The Absurd is an L.A. rock group comprised of Ben Foerg (vox/guitars), Josh Loney (bass/backing vocals), and Colin Jensen (drums), that’s been generating buzz all over the city with their live shows, and their newest EP, Motherless Child! The band was created with the mission to transform Foerg’s folk music into rock songs, with a Bob Dylan meets Pearl Jam-evil laboratory creation feel. Foerg and Loney’s partnership resulted in their first release, The Trigger Warning EP which debuted in 2015. Jensen came aboard shortly afterward, in time for their very first show at the Black Rose Tavern in West L.A., and to play drums for their well-received second release, the Trigger Happy EP. The band’s work ethic and determination has paid off, as they are now regulars all over L.A., playing everywhere from Santa Monica, to Hollywood, as well as Silverlake and Echo Park. They’ve come a long way since forming in 2014, with their first proper release party in late 2016, and a new residency at Silverlake Lounge. WorldArts sat down with the band to learn more about their early years, musical inspiration, and their latest EP!

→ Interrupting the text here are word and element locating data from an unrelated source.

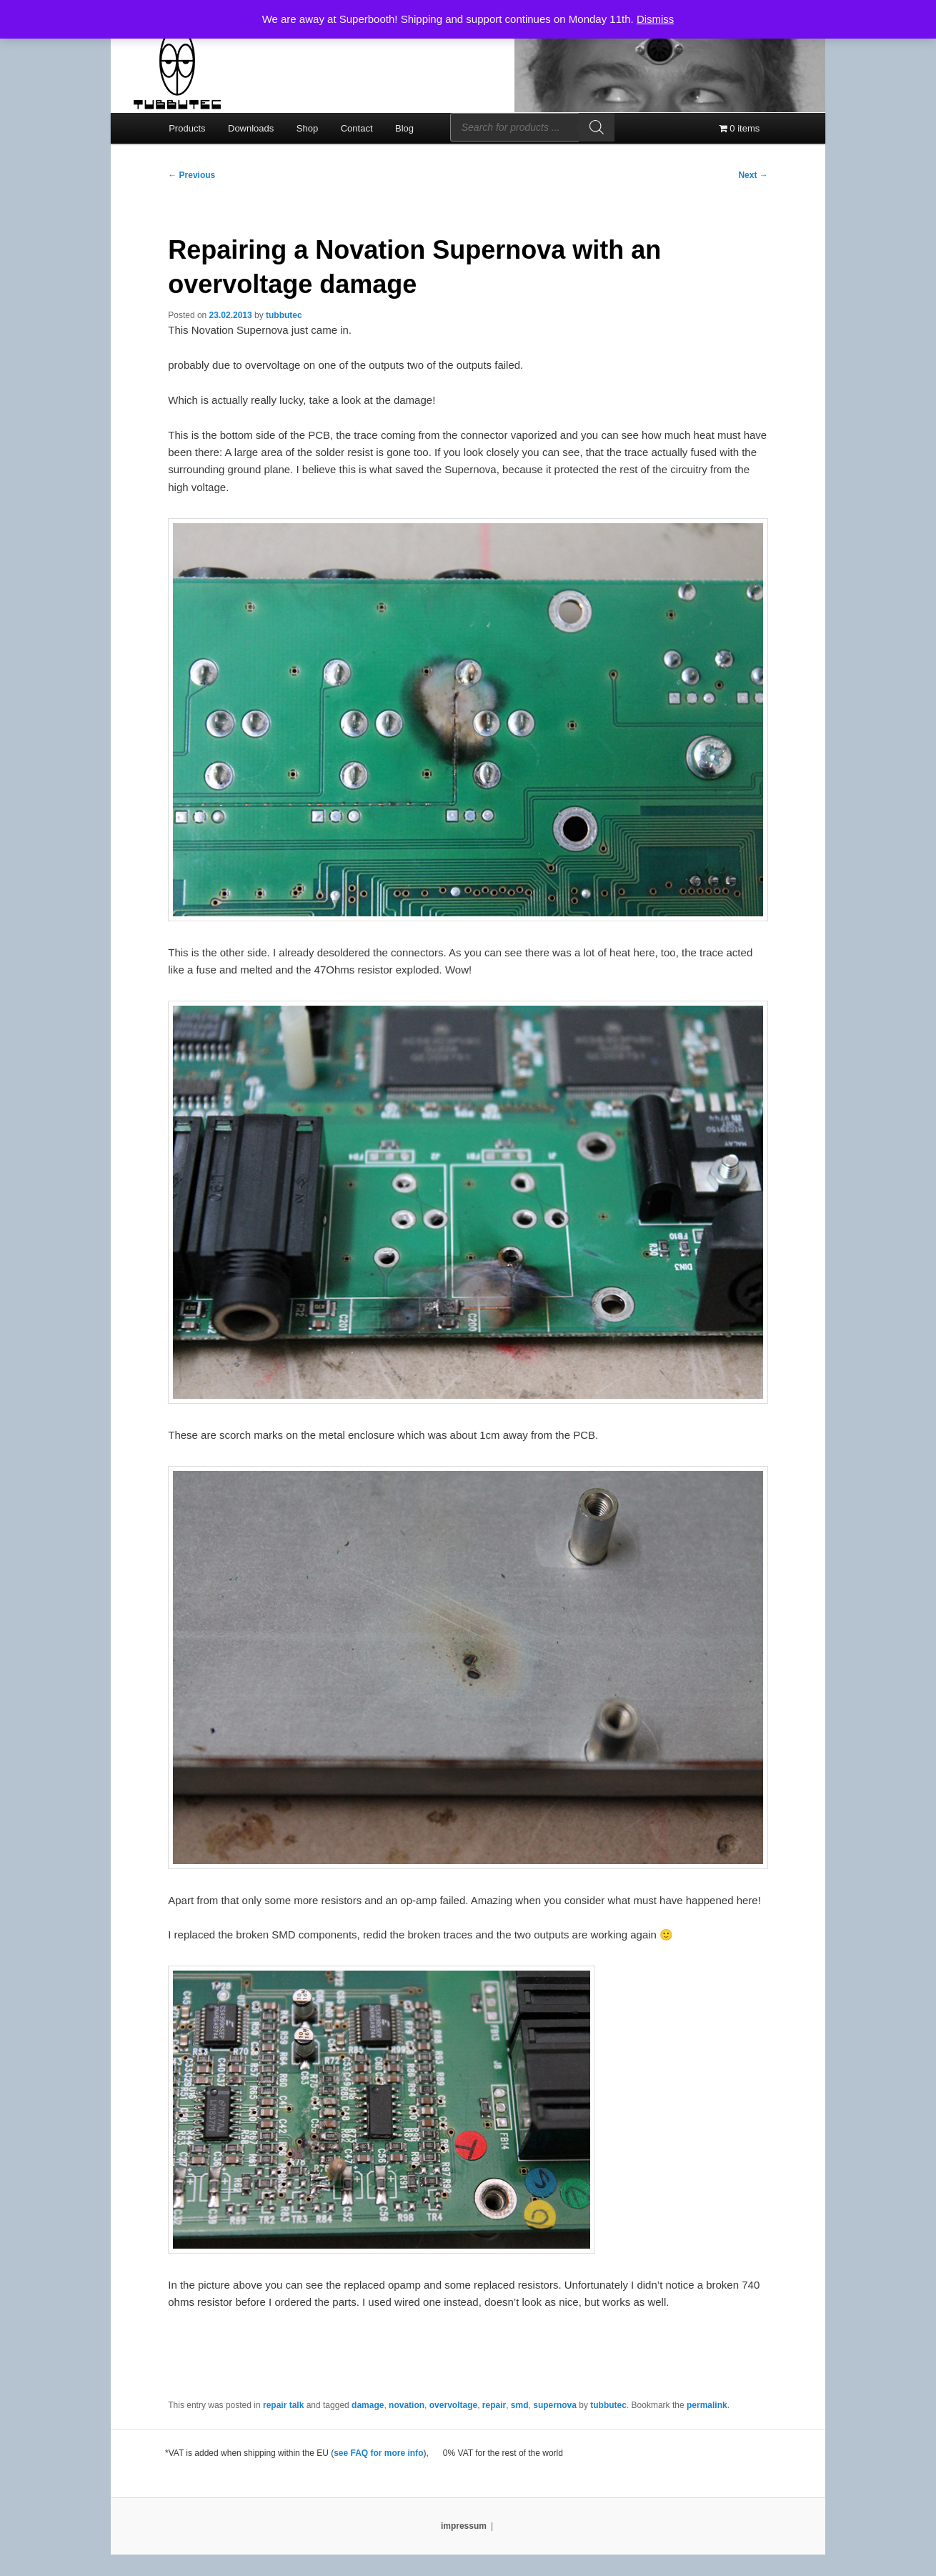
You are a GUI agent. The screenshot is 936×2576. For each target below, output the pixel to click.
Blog (404, 128)
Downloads (251, 128)
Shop (307, 128)
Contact (357, 128)
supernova (555, 2405)
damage (368, 2405)
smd (520, 2405)
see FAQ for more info (378, 2453)
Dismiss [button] (655, 19)
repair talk (283, 2405)
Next (752, 175)
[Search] (596, 127)
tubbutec (284, 315)
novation (406, 2405)
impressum (464, 2526)
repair (494, 2405)
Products (187, 128)
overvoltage (453, 2405)
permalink (707, 2405)
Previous (191, 175)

How did you get started in music?
Ben: Man, for me, I was born into it. Actually, nobody in my family really played save for my grandpa… He had a synth that he let me mess around with every now and then. I joined band in fifth grade and quickly became the venerated first chair on the trombone, but around the same time I started playing drums and getting into rock. I formed a band in high school (Outlawed Expression…real creative) and started picking up the guitar and writing songs. The singer of that band got jailed for stealing golf clubs and selling them for heroin money, so I went to college. I recorded my first solo EP sophomore year and never looked back. A couple years later, Josh threw a rock at my window and we formed The Absurd after moving to Los Angeles.
Josh: Oddly enough, my family was very musical and I sort of rebelled by not really ever getting terribly into it. I always loved music, working in radio and as an audio engineer, making my own little avant garde sound collages. But it wasn’t until Ben started writing really, really good songs that I decided I should probably learn an instrument proper. Eventually the music evolved from its original folk sound to the filthy noise you hear today.
What is the inspiration & creative process behind your latest EP?
Ben: The title, Motherless Child, sums that up pretty nicely. It’s named after the spiritual “Sometimes I Feel Like a Motherless Child,” which we cover on the EP. We released it in November 2016 (which is what got us our residency at Silverlake Lounge). It’s got a lot of angst and general anger at the world and society and all that crap, but it’s summed up pretty well by the lyrics of the title track.
Josh: I thought it was interesting to do a cover of an old slave song because everybody knows rock has it’s roots in black music. So the interpretation of “Motherless Child” as a heavy blues track is in some way a comment on rock music and American society. At the time of its recording the country was going mad with social unrest, it was like there was a new racially motivated shooting every week. So it seemed to fit into the zeitgeist. I also think that whenever a country goes through tough times there’s an artistic reaction, and rock is a big part of that. When life isn’t complicated it’s easy to be seduced by washy synth pop songs about getting rich, believing in yourself and having the best day of your life whoa oh oh oh ah oh oh. But when shit hits the fan, people turn to louder, rawer stuff. For us, some of that music that’s influenced our faith in, and take on, heavy music includes bands like Queens of the Stone Age, Radiohead, White Stripes, and Pearl Jam. There’s also a lot of folk in our music still, even if it’s hard to hear, it’s definitely there in the songwriting.
Ben: Outside of influences, the inspiration going into it came from knowing we had to record the songs we’d been writing, and we knew we couldn’t self-produce it again with the lo-fi equipment we had available at the time. There’s a lot of desperation coming from all of us. We’re a hard working band and sometimes it pays off, but we were anxious to put ourselves on the map with a “real” release that you didn’t have to suffer through the audio quality to hear. We think it turned out pretty nicely (much credit to Mitchell Haeuszer and Marcin Nowak for producing and mastering it, respectively).
What are you currently working on and what’s next?
Josh: We’ve written over a dozen songs in the past couple months, it’s been a blur trying to keep up. Choosing which ones to drop first is a legitimately tough decision.
Ben: We’re all working pretty hard to try and maintain our sanity… It’s a hell of an axe we grind. Currently we’re working on recording and releasing one of our most popular tunes from the live set, Hollow Land. We’re also playing The Viper Room on May 20th and The Lost Knight on June 10th. Should be a good time.